External access via API-server proxy
First thing you need to get things running is a CA certificate of your API-server. There are several ways to get it but getting it from kubeconfig
appears to me as the simplest:
❯ k config view --raw
apiVersion: v1
clusters:
- cluster: # you need this ⤋ long value
certificate-authority-data: LS0tLS1CRUdJTiBDRVJUSUZJ...
server: https://api-server.example.com
name: default
...
The certificate in kubeconfig
is base64-encoded so you have to decode it first:
echo LS0tLS1CRUdJTiBDRVJUSUZJ... | base64 -d > CA.crt
You also need a service account token with proper permission but this is out of the scope of this answer. Assuming you already have it, let's proceed to Prometheus configuration:
- job_name: 'kubelet-cadvisor'
scheme: https
kubernetes_sd_configs:
- role: node
api_server: https://api-server.example.com
# TLS and auth settings to perform service discovery
authorization:
credentials_file: /kube/token # the file with your service account token
tls_config:
ca_file: /kube/CA.crt # the file with the CA certificate you got from kubeconfig
# The same as above but for actual scrape request.
# We're going to request API-server to be a proxy so the creds are the same.
bearer_token_file: /kube/token
tls_config:
ca_file: /kube/CA.crt
relabel_configs:
# This is just to drop this long __meta_kubernetes_node_label_ prefix
- action: labelmap
regex: __meta_kubernetes_node_label_(. )
# By default Prometheus goes to /metrics endpoint.
# This relabeling changes it to /api/v1/nodes/[kubernetes_io_hostname]/proxy/metrics/cadvisor
- source_labels: [kubernetes_io_hostname]
replacement: /api/v1/nodes/$1/proxy/metrics/cadvisor
target_label: __metrics_path__
# This relabeling defines that Prometheus should connect to the
# API-server instead of the actual instance. Together with the relabeling
# from above this will make the scrape request proxied to the node kubelet.

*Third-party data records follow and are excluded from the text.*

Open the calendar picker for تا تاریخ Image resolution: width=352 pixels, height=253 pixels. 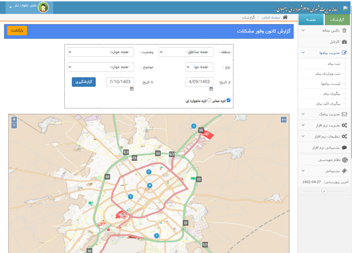[132, 89]
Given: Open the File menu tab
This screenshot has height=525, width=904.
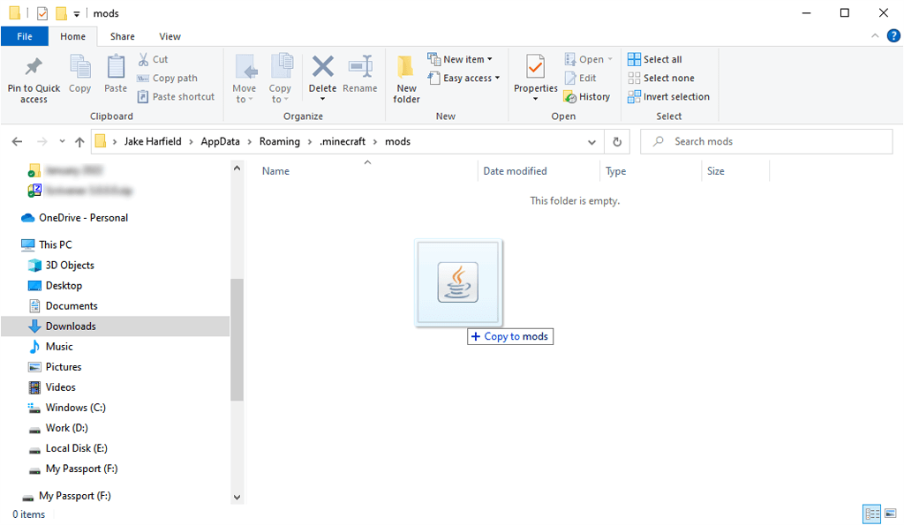Looking at the screenshot, I should pyautogui.click(x=25, y=36).
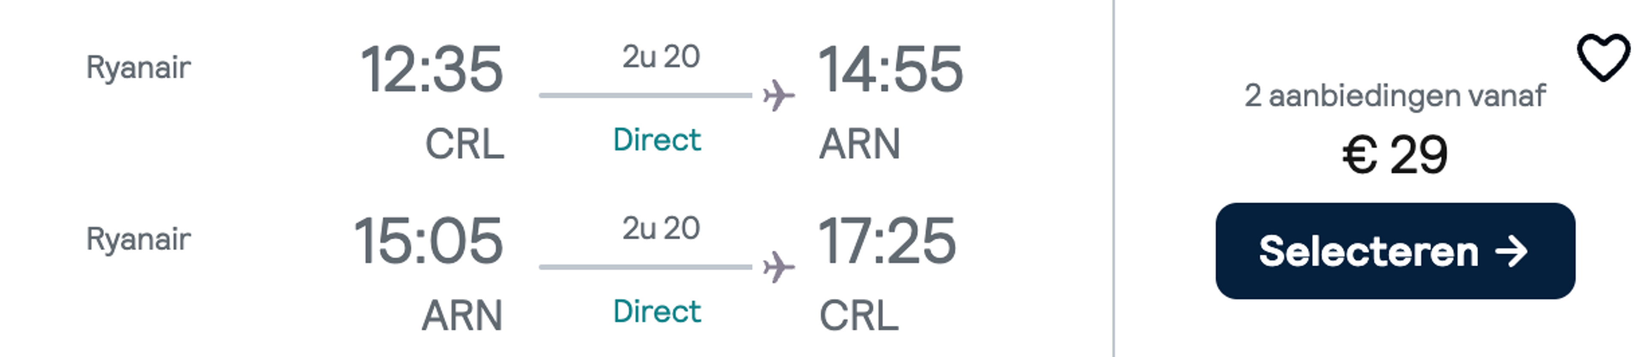Screen dimensions: 1644x357
Task: Click the return Direct label
Action: pyautogui.click(x=657, y=311)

- replacement: api-server.example.com
target_label: __address__
The above is tailored for scraping role: node
. To make it working with other roles, you've got to change __metrics_path__
label. This doc can help constructing the path.

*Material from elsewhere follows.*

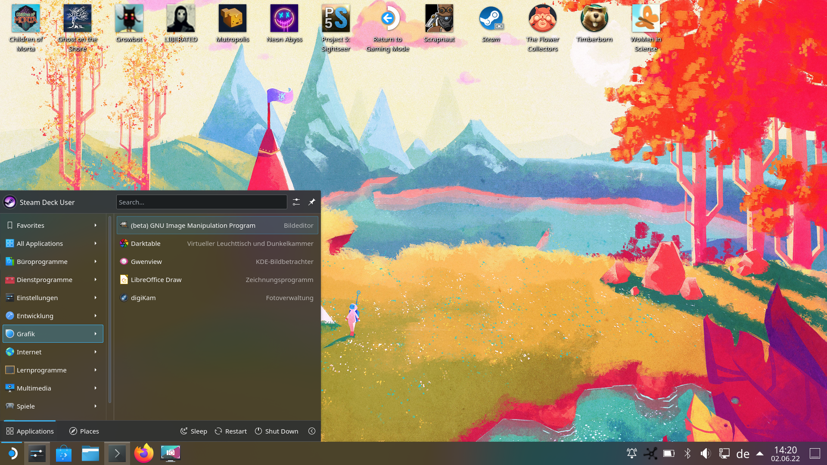The width and height of the screenshot is (827, 465).
Task: Open Dolphin file manager in taskbar
Action: pyautogui.click(x=90, y=453)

CodePudding user response:
If I understand your question, you want to monitor kubernetes cluster where prometheus is not installed or remote kubernetes cluster.
I monitor many different kubernetes cluster from one prometheus which is installed on a standalone server.
You can do this by generating a token on the kubernetes server using a service account which has proper permission to access the kubernetes api.
Kubernetes-api:
Following are the details required to configure prometheus scrape job.
- Create a service account which has permissions to read and watch the pods.
- Generate token from the service account.
- Create scrape job as following.
- job_name: kubernetes
kubernetes_sd_configs:
- role: node
api_server: https://kubernetes-cluster-api.com
tls_config:
insecure_skip_verify: true
bearer_token: "xxxxxxxxxxxxxxxxxxxxxxxxxxxxxxxxxxxxxxxxx"
bearer_token: "xxxxxxxxxxxxxxxxxxxxxxxxxxxxxxxxxxxxxxxxx"
scheme: https
tls_config:
insecure_skip_verify: true
relabel_configs:
- separator: ;
regex: __meta_kubernetes_node_label_(. )
replacement: $1
action: labelmap
I have explained the same in detail in the below article.
https://amjadhussain3751.medium.com/monitor-remote-kubernetes-cluster-using-prometheus-a3781b041745
CodePudding user response:
There are many agents capable of saving metrics collected in k8s to remote Prometheus server outside the cluster, example Prometheus itself now support agent mode, exporter from Opentelemetry, or using managed Prometheus etc.